Wednesday, March 18, 2015

PI with Java embedded Jetty for serving JSP or plain html and exposing Jersey REST services

Why? because I like embedding everything in one app in a more lightweight fashion.

First, make sure you have the Oracle 1.7 JDK instead of the delivered one with Debian, plenty of articles out there to hold your hand on that one.

Install Eclipse, it really helps to debug, and is quick enough to develop on.

Install Maven in Eclipse, I tried without and ended up in jar hell, so take the easier route.

POM dependencies :-
    <dependencies>
        <dependency>
            <groupId>org.glassfish.jersey.core</groupId>
            <artifactId>jersey-server</artifactId>
            <version>${jersey-version}</version>
        </dependency>
        <dependency>
   <groupId>org.glassfish.jersey.core</groupId>
   <artifactId>jersey-client</artifactId>
   <version>${jersey-version}</version>
</dependency>
<dependency>
   <groupId>org.glassfish.jersey.connectors</groupId>
   <artifactId>jersey-jetty-connector</artifactId>
   <version>${jersey-version}</version>
</dependency>
<dependency>
 <groupId>com.fasterxml.jackson.jaxrs</groupId>
 <artifactId>jackson-jaxrs-json-provider</artifactId>
 <version>2.3.0</version>
</dependency>
        <dependency>
   <groupId>org.glassfish.jersey.containers</groupId>
   <artifactId>jersey-container-servlet</artifactId>
   <version>${jersey-version}</version>
</dependency>
        <dependency>
<groupId>org.eclipse.jetty</groupId>
<artifactId>jetty-http-spi</artifactId>
<version>${jettyVersion}</version>
</dependency>
        <dependency>
      <groupId>org.eclipse.jetty</groupId>
      <artifactId>jetty-server</artifactId>
      <version>${jettyVersion}</version>
   </dependency>
        <dependency>
      <groupId>org.eclipse.jetty</groupId>
      <artifactId>jetty-webapp</artifactId>
      <version>${jettyVersion}</version>
   </dependency>
        <dependency>
      <groupId>org.eclipse.jetty</groupId>
      <artifactId>jetty-security</artifactId>
      <version>${jettyVersion}</version>
   </dependency>
<dependency>
<groupId>org.eclipse.jetty</groupId>
<artifactId>jetty-annotations</artifactId>
<version>${jettyVersion}</version>
</dependency>
<dependency>
<groupId>org.eclipse.jetty</groupId>
<artifactId>jetty-servlet</artifactId>
<version>${jettyVersion}</version>
</dependency>
<dependency>
  <groupId>org.eclipse.jetty</groupId>
 <artifactId>apache-jsp</artifactId>
<version>${jettyVersion}</version>
</dependency>
    </dependencies>
    <properties>
        <jersey-version>2.7</jersey-version>
        <jettyVersion>9.3.0.M2</jettyVersion>
    </properties>

Make sure the jetty version is above 9.2 as the JSP compiler changed from glassfish to apache.

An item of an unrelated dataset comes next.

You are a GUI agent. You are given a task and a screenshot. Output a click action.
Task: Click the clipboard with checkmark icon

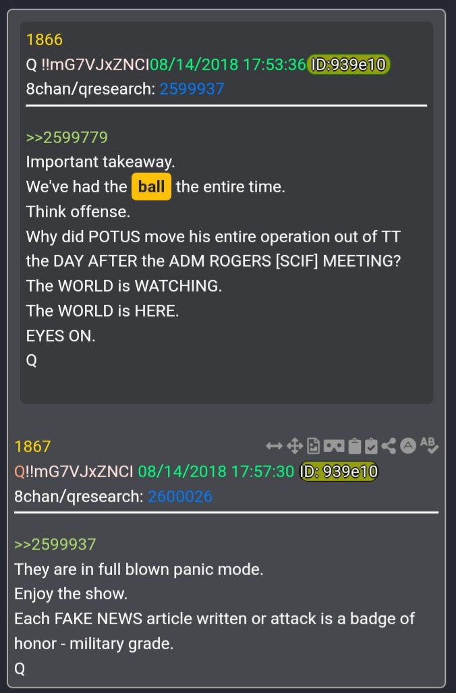click(372, 446)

Do your standard jetty server object create on the desired port, the only thing you need to do to get JSP files served now is :-
              // Create WebAppContext for JSP files.
              WebAppContext webAppContext = new WebAppContext();
              webAppContext.setContextPath("/jsp");
              webAppContext.setResourceBase("/home/pi/Jetty/");
              webAppContext.setAttribute(InstanceManager.class.getName(), new SimpleInstanceManager());

//Now for the JAX-WS-RS (RESTful) resources
ServletContextHandler contextRS = new           ServletContextHandler(ServletContextHandler.SESSIONS);
contextRS.setContextPath("/RS");
  ServletHolder h =new ServletHolder(new ServletContainer());
       ServletHolder jerseyServlet = contextRS.addServlet(
               org.glassfish.jersey.servlet.ServletContainer.class, "/*");
          jerseyServlet.setInitOrder(1);      jerseyServlet.setInitParameter("jersey.config.server.provider.classnames",RESTService.class.getCanonicalName());
//RESTService is just a Jersey annotated class, standard stuff.

Add the handlers to the handler collection. Job done!.

It took me quite a while to get this, as there is a myriad of older deprecated garbage to sift through.
The key ingredient to JSP was the InstanceManager. I have other simple handlers, lifted straight from the online examples to return on the fly html content using other context's that just work out of the box.